Your whole life you've been told to set goals and try to achieve them. The old tropes come to mind
Reach for the stars and land on the moon
or one I believed in for a long time
Dreams are just goals without a plan
but the more I work in different systems (big corporate, small corporate, startup, and freelance) I found that chasing after goals can be your undoing. In other words
Goals are Bullshit
Without going to down the endless list of bad stuff people did to achieve a goal let me propose just one example from a team I worked with that was trying to improve search on their site.
The basic idea was good; let's improve the search experience on our site. From there the team, being data-driven needed a measure to figure out if their efforts were helping or hurting. So they chose the number of searches on the site as an excellent way to measure if the new version improved the experience.
They did their work and switched from an industry standard search platform to a commercial proprietary one that promised great things. The team completed the integration, tested it worked, and completely changed the UI.
From there they opened it up to beta testers than to everyone else. Here is what followed:
- I get a call from the product manager asking to test
- I fire up the site and search for a common term
- The results were completely wrong, and I was confused by what I was seeing (imagine searching for “New Tesla” and all the results were about new Nike shoes that just came out that day or Nikola Tesla)
- I typed in a more direct example, following our example let's say “Tesla Model Y” and this time again I received seemingly random results.
- Even entering search string qualifiers like quotes didn't give me what I wanted
- I eventually found what I was looking for after about 10 search queries for specific terms.
I told the product manager it sucked, and they should not release it. He was frustrated because all the data they had showed people were using search more than ever and when surveyed loved the new UI. So if they're using it more and love it, how could it be wrong?
The problem was they didn't have a clear direction, which should be to reduce the number of search queries, delivering users the results they want faster. Product teams often set short-sighted goals and deploy changes which frustrate users but give them a “success” against their goals.
How should you do it?
Goals are the results of progress. Progress comes from advancements in a direction. This direction should be towards the heart of your product, service, or even life goal. If your path is clear, you'll achieve many goals along the way, but will never be finished.
I believe this to be the recipe for success in life and business.
If a specific goal is all you are working towards when you achieve that goal progress will stop. To find success you also need a healthy environment where good things can happen.
Environment
Alexander Flemming was studying bacteria at St Mary's in London in 1928. He was notoriously messy and even though he had been working on different strands of bacteria for years, one day ended up discovering something that changed medicine as we know it.

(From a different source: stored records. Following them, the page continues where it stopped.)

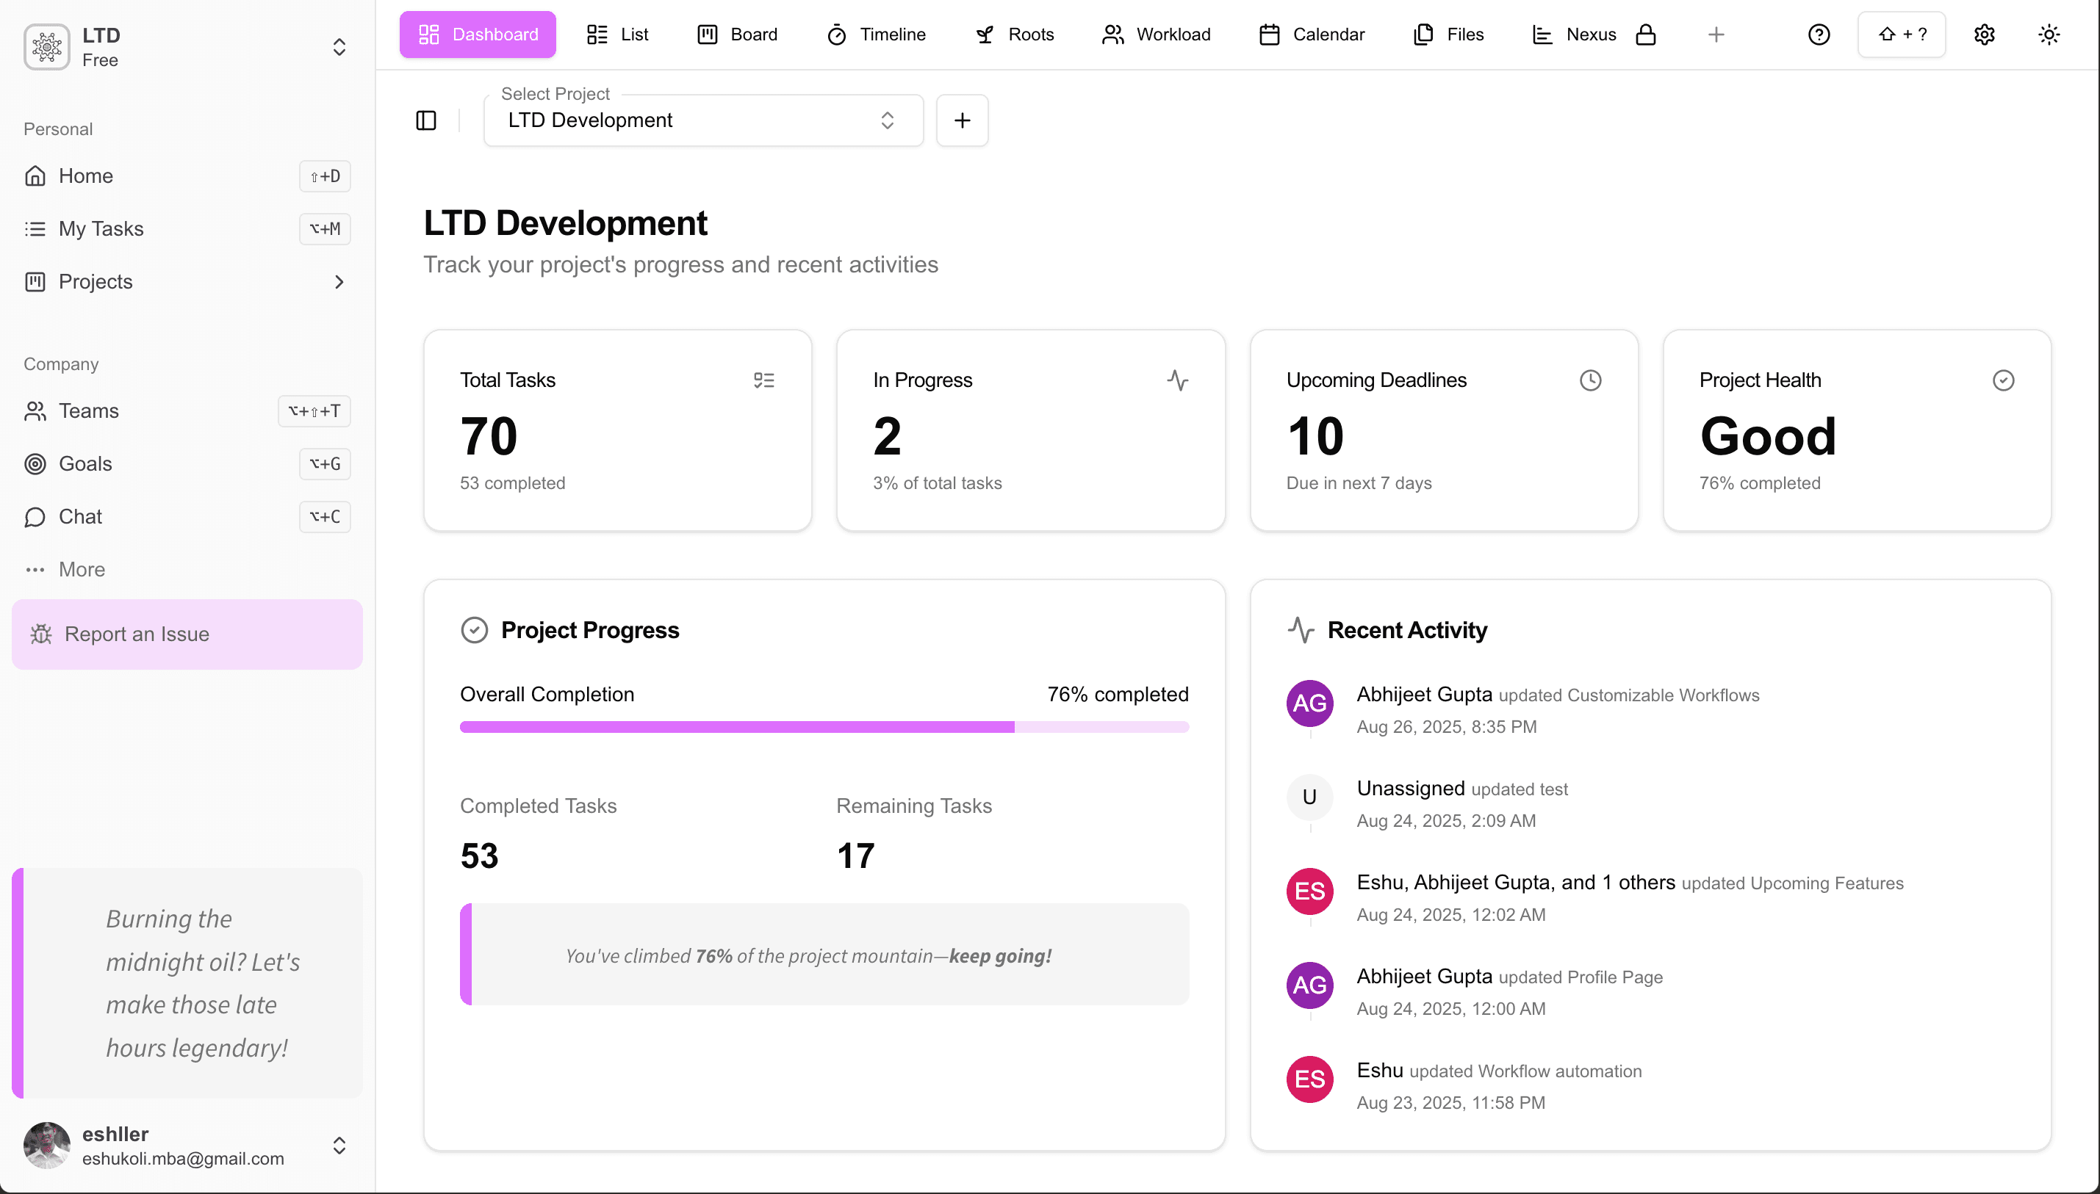
Task: Open the Files view icon
Action: [1422, 34]
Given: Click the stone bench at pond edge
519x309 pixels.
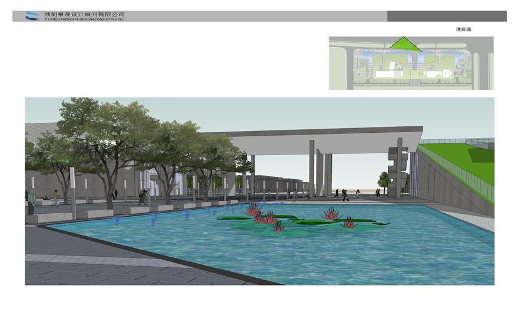Looking at the screenshot, I should (93, 214).
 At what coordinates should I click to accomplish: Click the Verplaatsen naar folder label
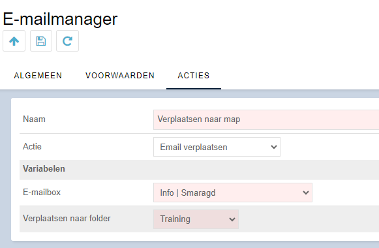click(67, 218)
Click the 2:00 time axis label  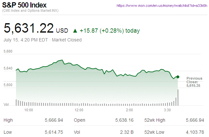pos(129,110)
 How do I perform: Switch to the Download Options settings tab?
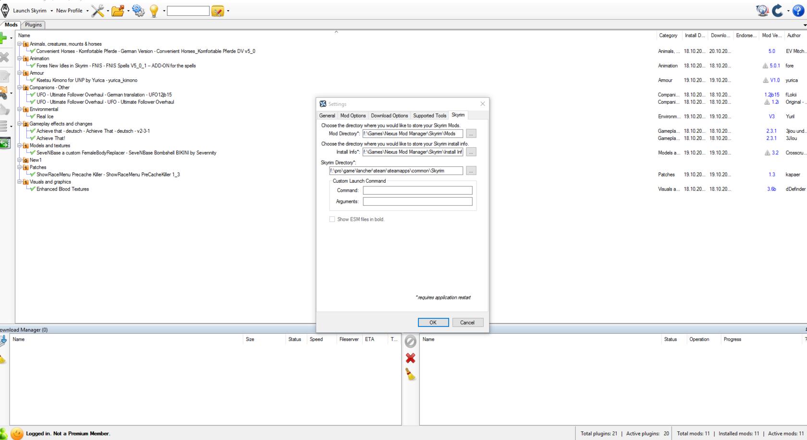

As he famously wrote “When I woke up just after dawn on September 28, 1928, I certainly didn’t plan to revolutionize all medicine by discovering the world’s first antibiotic, or bacteria killer. But I guess that was exactly what I did.”
Alexander Flemming discovered penicillin, the first antibiotic that has since saved millions of people. This discovery came as an accident of sorts due to his messy environment.
My point is that you cannot just write up a plan for success and follow it step by step and expect to win. You need to create an environment that allows these seemingly random events to occur. Who knows, had Alexander Flemming not believed in accidental discoveries like this you might not be here today (unless you were alive already in 1928 in which case, congrats on making it this far)
If you find out what you want in life (congrats) set a path in that direction, develop a good environment, and don't get distracted by short term goals.
This is what I was lucky enough to figure out early in my career, 18 years later I'm practically retired. I hope this helps you in your journey, wherever it may take you.